とりわけ歯肉溝(sulcus, furrow, crevice)やポケット内の歯垢や歯石を徹底的に排除して、清潔を保つことが大事です。
増殖がひどい時は、増殖した歯肉を切除することもあります。
口腔内清掃を徹底的にやっていても、再発が頻繁に起こるときは、薬の量を減らすか、別の薬に変更したりします。

主な抗てんかん薬・抗痙攣薬をご紹介しておきます。
一般名:薬剤名で記載します。
①フェノバルビタール(PB):フェノバール
②フェニトイン(PHT):アレビアチン、ヒダントイン
③ソニサミド(ZNS):エクセグラン
④カルバマゼピン(CBZ):テグレトール
⑤バルプロ酸ナトリウム(VPA):デパケン
⑥クロナゼパム:リポトリール、ランドセン

投薬時の主な注意点
1.フェニトインは歯肉増殖、粗毛、多毛が起こることがあります。
一般に、薬を飲み始めてから、2,3か月後に顕在化します。
中止後、3-6か月で消失します。
不完全な歯磨きや小児などでは歯肉増殖を助長します。
2.カルバマゼピンを服用中、マクロライド系の抗生剤(エリスロマ イシン、クラリスロマイシン)を服用すると、カルバマゼピンの毛中濃度を急激に上昇させるため、中毒症状を起こしやすくなります。
3.バルプロ酸ナトリウムを服用中、カルバペネム系抗生剤(チエナム、カルベニン、メロペン)を服用すると、てんかん発作を再発させることがあります。

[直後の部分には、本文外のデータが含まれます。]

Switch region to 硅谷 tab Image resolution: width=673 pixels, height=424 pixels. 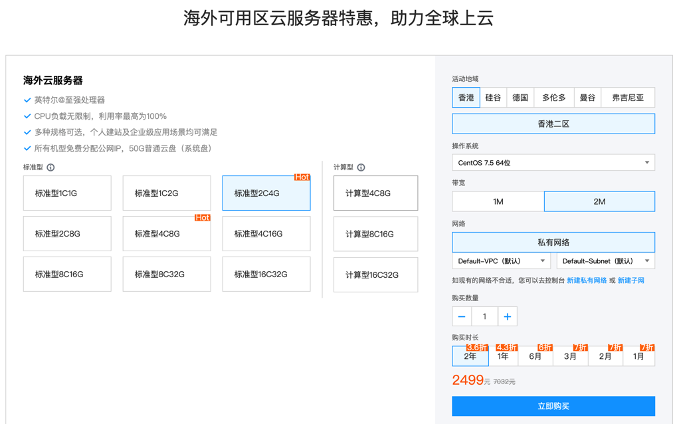[493, 98]
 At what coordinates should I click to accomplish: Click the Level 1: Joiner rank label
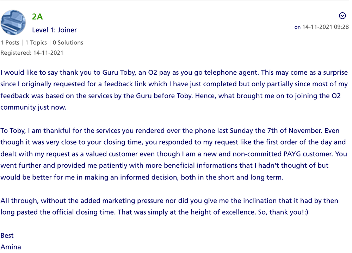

バルプロ酸ナトリウムを飲んでいるときはカルバペネム系抗生剤は禁忌です。
4.1-3以外にも気を付けなければならない注意点がありますので、服用前に、医師、歯科医師、薬剤師に聞くようにしてください。
*もし、誰かが痙攣発作を起こしたときは、まず頭を横にして、気道を確保します。
次に痙攣の始まり方、広がり方、呼吸の状態、眼位、意識の有無を観察してください。
発作の重積があれば、すぐに救急手配をしてください。
発作の抑制には、主治医に連絡し、セルシンを静注してもらってください。

血圧降下剤

第二に、血圧降下剤についてお話しします。
高血圧は動脈血圧の高いもので、2つに分けられます。
原因不明のものを第一次高血圧あるいは本態性高血圧をいいます。
高血圧の90%以上が第一次高血圧です。
原因のわかる高血圧を第二次高血圧あるいは続発性高血圧と言います。
高血圧を治療する理由は、日本人の死因の第二位と第三位を占める脳血管障害(脳梗塞や脳出血)や虚血性心疾患(心筋梗塞や心不全)を誘発するからです。
血圧の成人の正常範囲は85-130と言われます。
くわしくは高血圧治療ガイドラインをご覧になってください。

治療薬は、その作用から7種類挙げられます。
①Ca拮抗剤(ノルバスク、コニール、アダラート、ニフェジビン)
②アンギオテンシン(ブロプレス、ニューロタン、ディオバン)
③アンギオテンシンⅡ拮抗剤
④ACE阻害剤(レニベース、コバシル)
⑤β遮断剤(テノーミン、アーチスト)
⑥降圧利尿剤(ナトリックス、ラシックス)
⑦α遮断剤(カルデナリン、デタントール)

投薬時の注意点として、Ca拮抗剤の連用で、歯肉増殖が挙げられます。
しかし、この薬は、歯肉溝内の歯垢や歯石をきちんと除去し、口腔内の清掃をすれば増殖を抑えられます。
つまり、他の薬のように、薬を変更する必要はありません。
その他の注意点は、ACE阻害剤や降圧利尿剤を使っているときは、NSAIDs(非ステロイド系鎮痛剤、例えばロキソニンやボルタレン等)を使うと、降圧作用が減弱されます。
また、降圧利尿剤を服用中に、セフェム系抗生剤(β-ラクタム系抗生剤のひとつで、ケフラールやケフレックス、メイアクト、フロモックス等)を使うと、セフェム系抗生剤の腎毒性が増強されるので、注意が必要です。

いろいろな薬をご紹介しましたので、少し長くなりました。
これらの薬を服用されている場合は、歯科医師にご相談ください。